Cool Hand Luke (film)

Released 1967

Director Stuart Rosenberg

A film encapsulating the attitudes and conflicts of 1960’s youth. The film used classic conventions: prison as microcosm and defiant existential prisoner.

Key Figures

  • Stuart Rosenberg (1927-    ), film director

The Work

In Cool Hand Luke, war hero Luke Jackson (Paul Newman) is on a 1940’s southern prison road gang for drunkenly decapitating parking meters. His dying mother’s visit reveals Luke’s lifelong clashes with authority. Luke adjusts to the brutal constrictions of prison, asking permission for every daily action. The warden (Strother Martin) looks askance at Luke, who particularly provokes “No-Eyes,” the silent guard in reflective sunglasses who is anxious to shoot an escaping prisoner.
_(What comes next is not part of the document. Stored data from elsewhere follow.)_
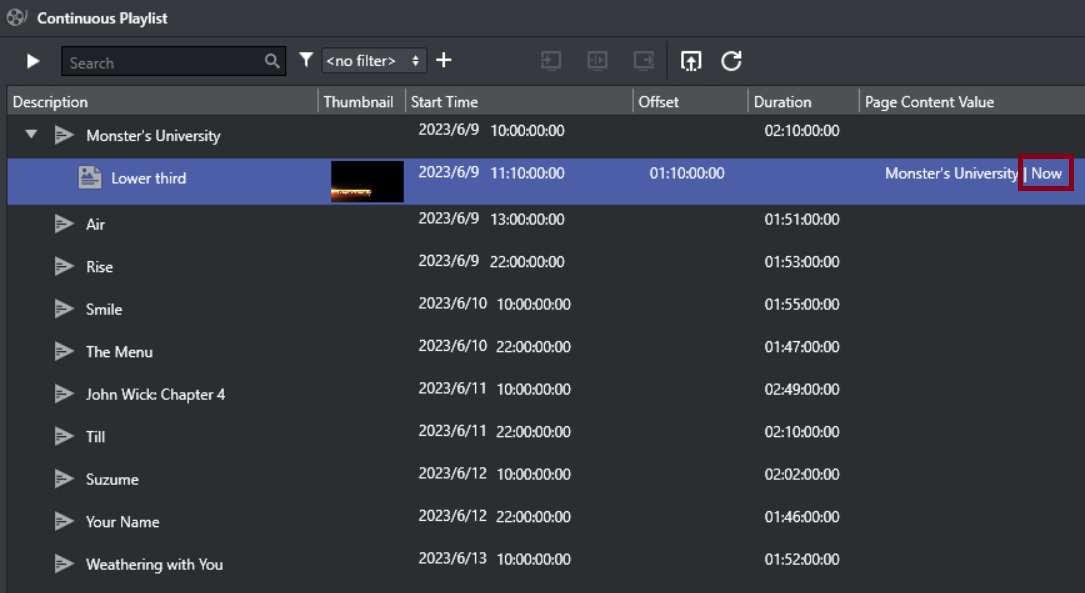Click the plus icon to add filter
The image size is (1085, 593).
tap(444, 61)
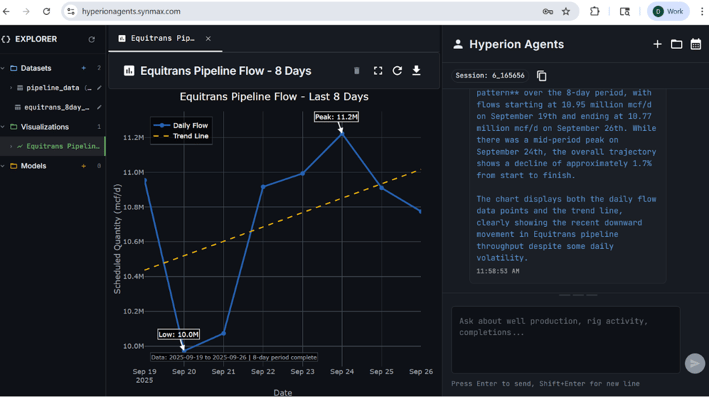Toggle Trend Line series in legend
Screen dimensions: 709x397
pos(181,136)

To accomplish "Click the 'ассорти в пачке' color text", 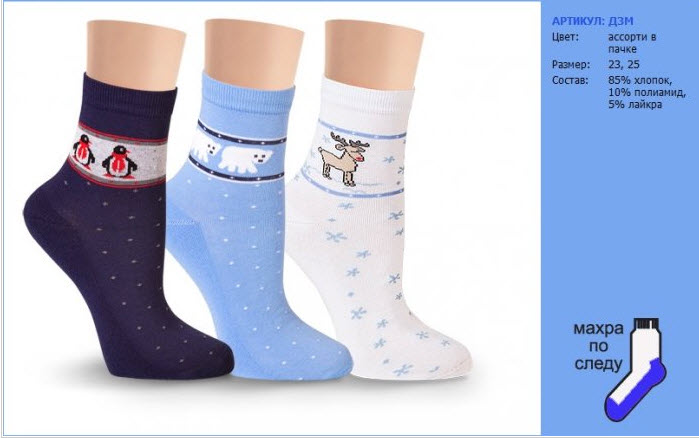I will (632, 43).
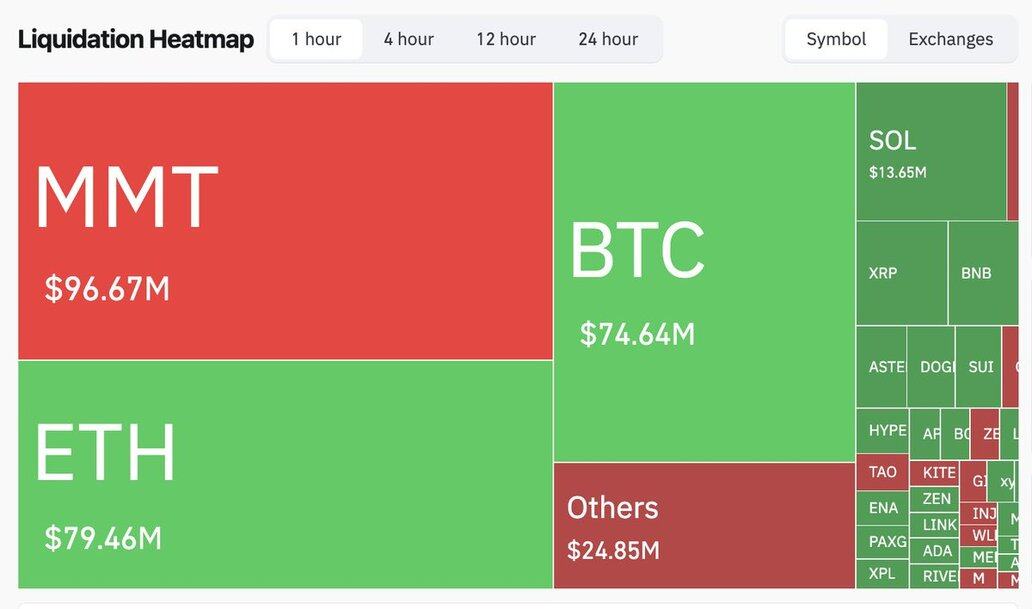Click the ENA heatmap tile

click(x=882, y=508)
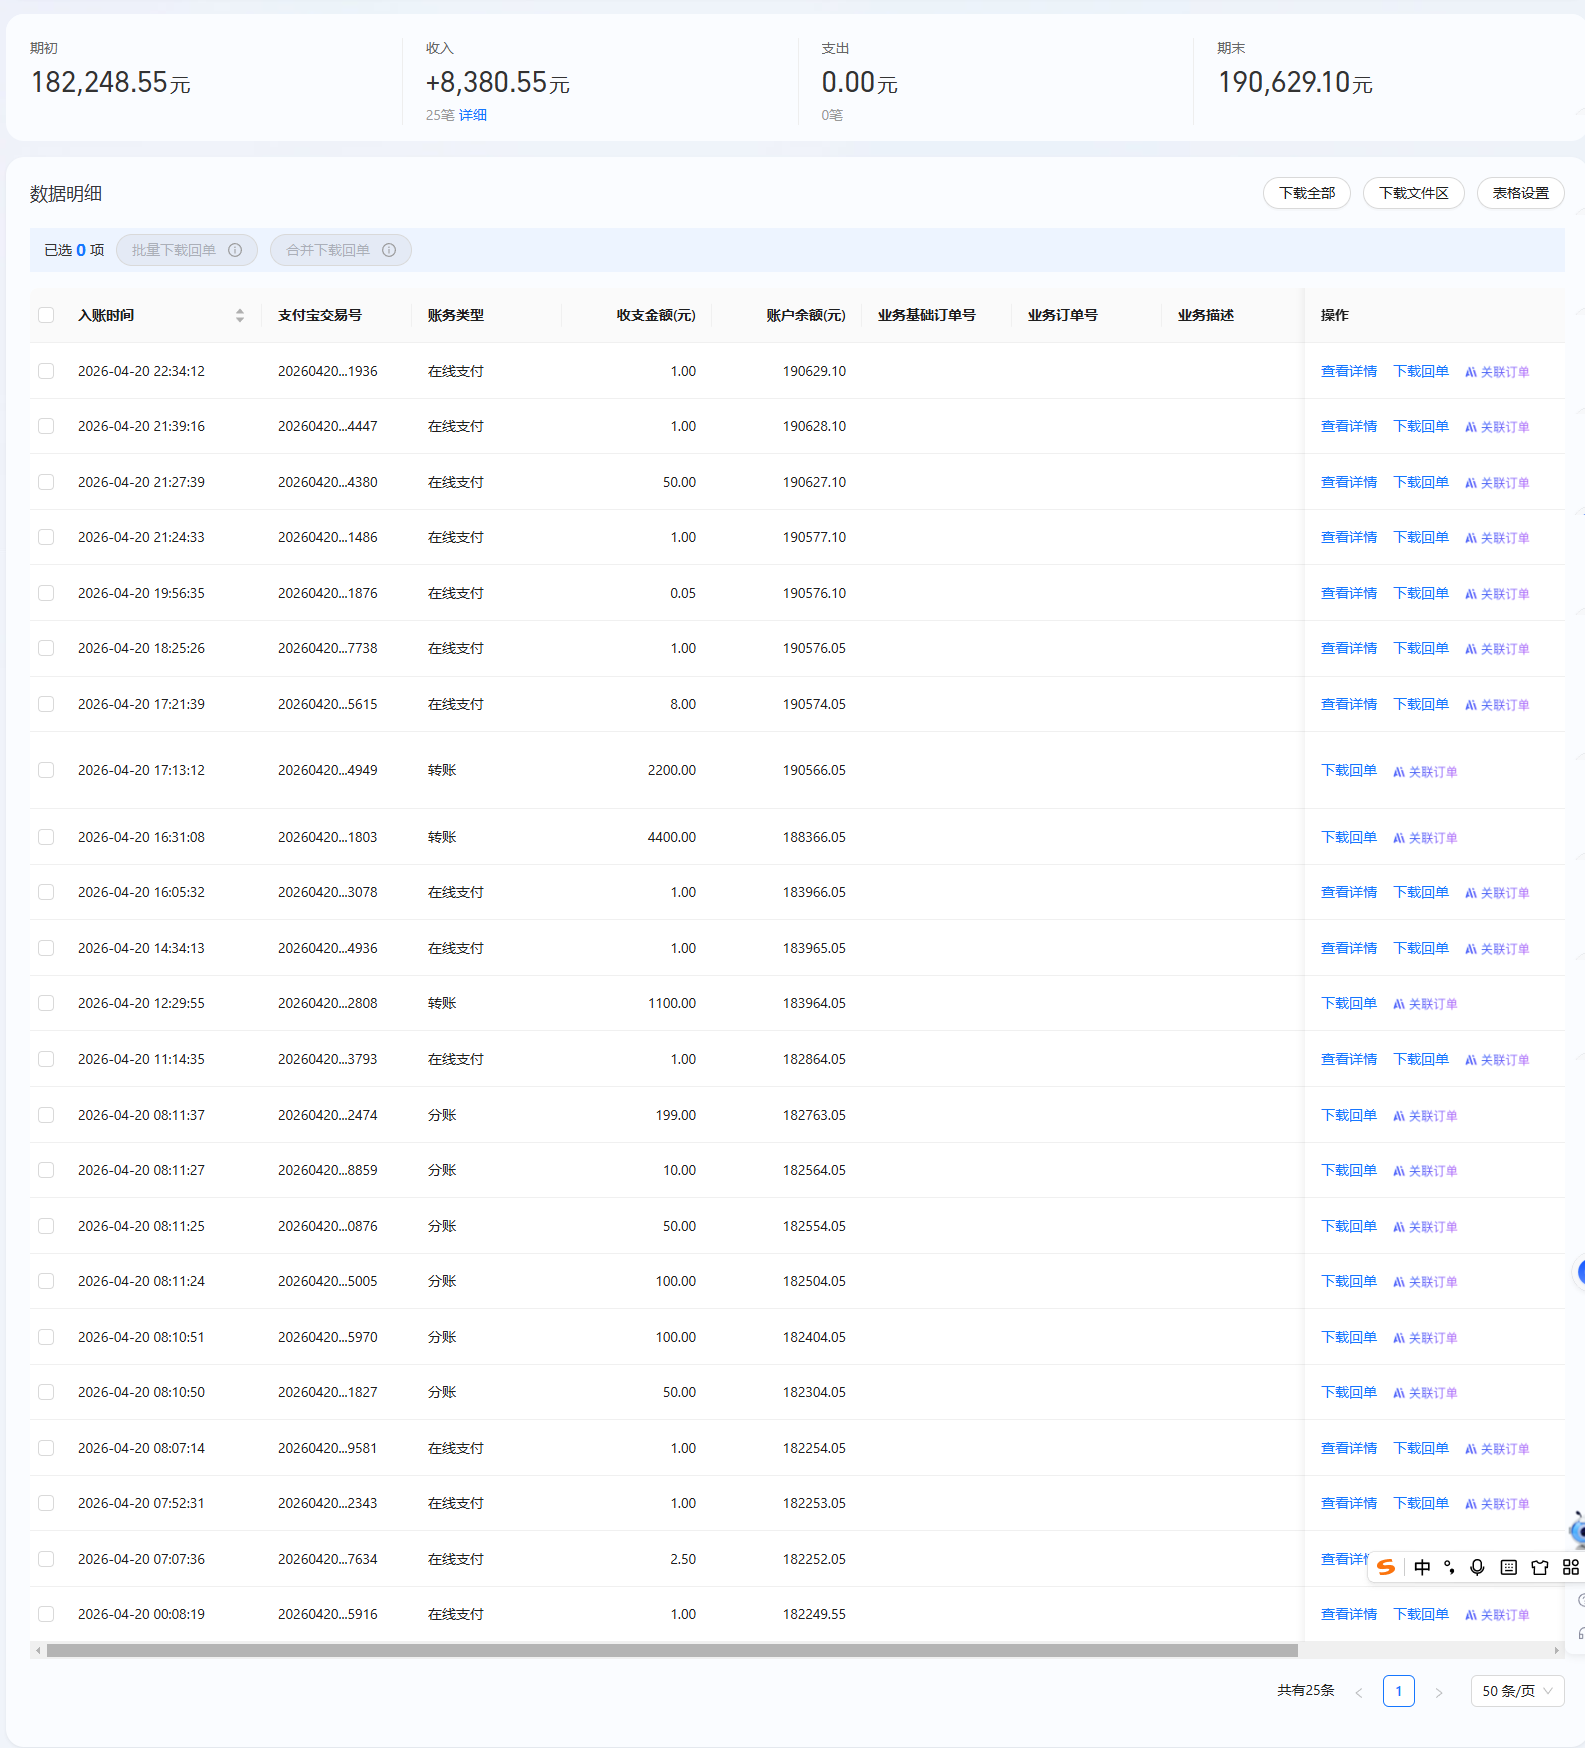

Luke’s refusal to stay down when he has clearly lost a fistfight charms prison boss Dragline (George Kennedy) as does his working double time while paving a road simply to irritate his keepers. On a bet, he eats fifty boiled eggs in one hour to show he can. However, Luke’s real rebellion comes after solitary confinement in “The Box” when his mother dies: The warden, in violation of his professed code of reacting only to prisoner behavior, had placed him there simply because he might escape. Luke subsequently escapes twice, making fools of his captors and sending the prisoners a picture of himself with two showgirls. Furious at the challenge, the guards make the recaptured Luke dig and fill ditches and endure beatings and solitary confinement. When Luke finally begs for mercy, they warn that another escape will be fatal. Yet Luke, accompanied by Dragline, steals a prison truck, only to be trapped in a church. After a one-way conversation with God, Luke surrenders but is shot down by “No-Eyes.” The last scene shows Dragline telling stories about Luke to the assembled prisoners: The myth of the unbreakable prisoner lives on, despite Luke’s admission of defeat.

Impact

While in the tradition of prison films highlighting the indomitable human spirit, Cool Hand Luke has larger ambitions. The religious theme is inescapable in Luke’s frequent challenges to the ultimate authority, God, daring him to show his power; in the repeated visual allusions to crosses and crucifixions; in Luke as reluctant savior of the prisoners’ spirits; and in Dragline’s enthusiastic performance as Luke’s apostle. These thematic threads comment on the human condition life is a prison camp, and just when we have mastered the rules, they are changed, and we are punished for no apparent reason. Yet Luke’s reluctant antiheroic leadership is entirely secular: How are free spirits compromised by even minimal roles of social responsibility? This prototypical 1960’s question was asked in communes, antiwar organizations, and counterculture groups as leadership pressures transformed individualistic rebels into their opposites. Though Luke never formalizes rebellion, Dragline clearly wants to. Finally, like the Steinbeck/Kazan film Viva Zapata! (1964), the film explores mythmaking. The skinny, directionless Luke, though he refutes Dragline’s claim that he tricked the bosses, is transformed into a heroic figure, cunning and undefeatable. This exploration reveals another of the decade’s concerns how we distinguish reality from illusion and truth from reality.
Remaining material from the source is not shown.